▶ Given instruction
Change "Image resolution" to "Screen size" wherever it appears in the records, keeping every other part of the lines the same.

**********

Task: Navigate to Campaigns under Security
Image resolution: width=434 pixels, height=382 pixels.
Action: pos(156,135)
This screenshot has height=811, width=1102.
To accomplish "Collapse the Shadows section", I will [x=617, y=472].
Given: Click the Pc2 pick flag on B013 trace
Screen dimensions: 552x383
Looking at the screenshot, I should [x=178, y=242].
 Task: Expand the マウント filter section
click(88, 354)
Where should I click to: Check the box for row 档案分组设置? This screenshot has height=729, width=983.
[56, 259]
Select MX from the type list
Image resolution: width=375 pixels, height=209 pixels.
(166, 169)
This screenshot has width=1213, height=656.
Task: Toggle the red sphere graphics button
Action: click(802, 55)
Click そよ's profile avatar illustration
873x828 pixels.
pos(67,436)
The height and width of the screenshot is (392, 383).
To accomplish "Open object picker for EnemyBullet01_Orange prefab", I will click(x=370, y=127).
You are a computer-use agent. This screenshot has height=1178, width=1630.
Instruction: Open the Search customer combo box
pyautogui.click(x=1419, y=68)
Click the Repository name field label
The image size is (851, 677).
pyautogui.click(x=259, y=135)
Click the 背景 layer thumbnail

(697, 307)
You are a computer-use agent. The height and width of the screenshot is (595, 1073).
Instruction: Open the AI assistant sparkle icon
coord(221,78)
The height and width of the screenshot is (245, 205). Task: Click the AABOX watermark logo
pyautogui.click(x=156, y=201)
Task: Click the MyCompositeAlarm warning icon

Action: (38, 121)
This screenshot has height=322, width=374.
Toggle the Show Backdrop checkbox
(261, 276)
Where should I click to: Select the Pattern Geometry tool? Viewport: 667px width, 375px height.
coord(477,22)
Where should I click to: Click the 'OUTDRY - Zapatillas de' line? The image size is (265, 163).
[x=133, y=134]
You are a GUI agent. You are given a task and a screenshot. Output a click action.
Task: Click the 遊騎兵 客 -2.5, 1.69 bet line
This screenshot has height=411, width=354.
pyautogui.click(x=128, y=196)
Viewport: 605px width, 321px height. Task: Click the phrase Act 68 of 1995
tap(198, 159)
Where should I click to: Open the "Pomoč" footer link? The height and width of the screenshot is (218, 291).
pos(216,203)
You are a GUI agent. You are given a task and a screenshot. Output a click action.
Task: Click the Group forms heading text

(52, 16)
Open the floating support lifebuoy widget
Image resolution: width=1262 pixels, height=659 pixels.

**********

▶ Problem solution
Task: Navigate to Campaigns under Security
Screen size: width=434 pixels, height=382 pixels.
Action: pos(156,135)
This screenshot has height=811, width=1102.
To accomplish "Collapse the Shadows section", I will [x=617, y=472].
Given: Click the Pc2 pick flag on B013 trace
Screen dimensions: 552x383
Looking at the screenshot, I should [x=178, y=242].
 Task: Expand the マウント filter section
click(88, 354)
Where should I click to: Check the box for row 档案分组设置? This screenshot has height=729, width=983.
[56, 259]
Select MX from the type list
Screen size: width=375 pixels, height=209 pixels.
(166, 169)
This screenshot has width=1213, height=656.
Task: Toggle the red sphere graphics button
Action: click(802, 55)
Click そよ's profile avatar illustration
873x828 pixels.
pos(67,436)
The height and width of the screenshot is (392, 383).
To accomplish "Open object picker for EnemyBullet01_Orange prefab", I will click(x=370, y=127).
You are a computer-use agent. This screenshot has height=1178, width=1630.
Instruction: Open the Search customer combo box
pyautogui.click(x=1419, y=68)
Click the Repository name field label
The image size is (851, 677).
pyautogui.click(x=259, y=135)
Click the 背景 layer thumbnail

(697, 307)
You are a computer-use agent. The height and width of the screenshot is (595, 1073).
Instruction: Open the AI assistant sparkle icon
coord(221,78)
The height and width of the screenshot is (245, 205). Task: Click the AABOX watermark logo
pyautogui.click(x=156, y=201)
Task: Click the MyCompositeAlarm warning icon

Action: (38, 121)
This screenshot has height=322, width=374.
Toggle the Show Backdrop checkbox
(261, 276)
Where should I click to: Select the Pattern Geometry tool? Viewport: 667px width, 375px height.
coord(477,22)
Where should I click to: Click the 'OUTDRY - Zapatillas de' line? The image size is (265, 163).
[x=133, y=134]
You are a GUI agent. You are given a task and a screenshot. Output a click action.
Task: Click the 遊騎兵 客 -2.5, 1.69 bet line
This screenshot has height=411, width=354.
pyautogui.click(x=128, y=196)
Viewport: 605px width, 321px height. Task: Click the phrase Act 68 of 1995
tap(198, 159)
Where should I click to: Open the "Pomoč" footer link? The height and width of the screenshot is (218, 291).
pos(216,203)
You are a GUI agent. You are given a task and a screenshot. Output a click action.
Task: Click the Group forms heading text

(52, 16)
Open the floating support lifebuoy widget
Screen size: width=1262 pixels, height=659 pixels.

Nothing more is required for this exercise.